La géographie sociale aux États-Unis, une leçon pour la France ?
En géographie sociale, la notion de « pauvreté invisible » est apparue aux États-Unis au début des années 1960 dans le cadre d’une grande étude consistant à démontrer d’un côté la concentration croissante de la pauvreté dans des taudis des centres-villes (inner cities) et de l’autre, au contraire, la dispersion de la pauvreté dans les espaces ruraux (Harrington, 1962)21. Comment ces mouvements de concentration et de dispersion se sont-ils trouvés associés à la notion d’invisibilité ? D’abord, la concentration des pauvres dans certains quartiers des centres-villes aurait pu contribuer à les rendre plus visibles, si elle n’avait aussi donné lieu à un isolement croissant de ces populations par rapport à celles des autres quartiers et notamment les classes moyennes dont la majorité se trouvait alors installée dans les banlieues résidentielles (suburbs). Le premier facteur d’invisibilité est ici l’isolement social,
tandis que le second réside paradoxalement dans la hausse générale du niveau de vie des Américains, celui-ci ayant eu pour effet de permettre même aux plus pauvres de se vêtir de façon relativement similaire au reste de la société : « les vêtements aussi rendent les pauvres invisibles (…), il est beaucoup plus facile aux États-Unis d’être décemment vêtu que d’être décemment logé, nourri ou soigné »22. De sorte que la principale raison pour laquelle les pauvres seraient devenus invisibles résiderait dans la diminution, justement de
20. Voir également Christophe Guilluy (2014a).
21. Voir le compte-rendu dans le New Yorker qui a rendu célèbre cet ouvrage et contribué à lancer la « Guerre contre
la pauvreté » (War on Poverty) initiée par Lyndon Johnson (Macdonald, 1963).
22. Macdonald, op. cit.

la pauvreté : en 1936, les deux tiers des Américains se trouvaient sous le seuil de pauvreté, tandis qu’en 1963 ils sont devenus une minorité.

Les minorités seraient par nature invisibles, dès lors qu’elles ne sont pas organisées : « aujourd’hui, les pauvres sont une minorité, or les minorités peuvent être ignorées si elles sont tellement hétérogènes qu’elles ne peuvent pas s’organiser »23. D’autres facteurs d’invisibilisation se trouvent aussi identifiés par Harrington.

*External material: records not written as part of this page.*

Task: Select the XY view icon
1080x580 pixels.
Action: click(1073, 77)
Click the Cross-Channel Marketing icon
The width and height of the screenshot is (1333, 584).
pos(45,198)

À commencer par l’âge des personnes concernées, les moins de 18 ans et les plus de 65 ans ayant « le mauvais âge pour être vus ». Ainsi que, et surtout, leur absence de représentation et de participation à la vie politique : « Les pauvres sont politiquement invisibles. Ils ne disposent pas de lobbies ; ils ne mettent en avant aucun programme législatif. En tant que groupe, ils sont atomisés. Ils n’ont pas de visage ; ils n’ont pas de voix ». On trouve enfin un facteur d’invisibilisation dans les migrations permanentes des travailleurs peu qualifiés qui parcourent le pays d’un emploi à l’autre, que ce soit dans le tourisme, les services ou encore le travail agricole. Les pauvres qui ne possèdent pas d’adresse régulière se trouvent, de fait, en situation d’invisibilité aux yeux des institutions. L’ouvrage de Harrington et les nombreuses réactions qu’il a suscitées à sa sortie seraient, selon les historiens, responsables de la « Guerre contre la pauvreté » initiée par le Président Lyndon Johnson en 1964 (Isserman, 2000).

Cinquante ans après la sortie du livre de Harrington, le thème de la pauvreté invisible se trouve de nouveau mis en avant par la recherche en géographie sociale. Il est même au cœur d’un débat politique opposant les libéraux et les conservateurs, débat qui s’ancre dans les thèses de Stanley Kurtz (2012)24, d’un côté, et de deux chercheurs de la très libérale Brookings Institution de l’autre (Berube et Kneebone, 2014). Ces trois chercheurs convergent vers une analyse attestant d’un déplacement de la pauvreté depuis les centres-villes métropolitains vers les banlieues et le rural, mais se distinguent par les leçons qu’ils dégagent de cette évolution. Kurtz s’appuie sur ce constat pour critiquer les politiques sociales du Président Obama en matière notamment de logement. Il s’attaque justement aux mesures mises en place à la suite des travaux d’Alan Berube et Elizabeth Kneebone.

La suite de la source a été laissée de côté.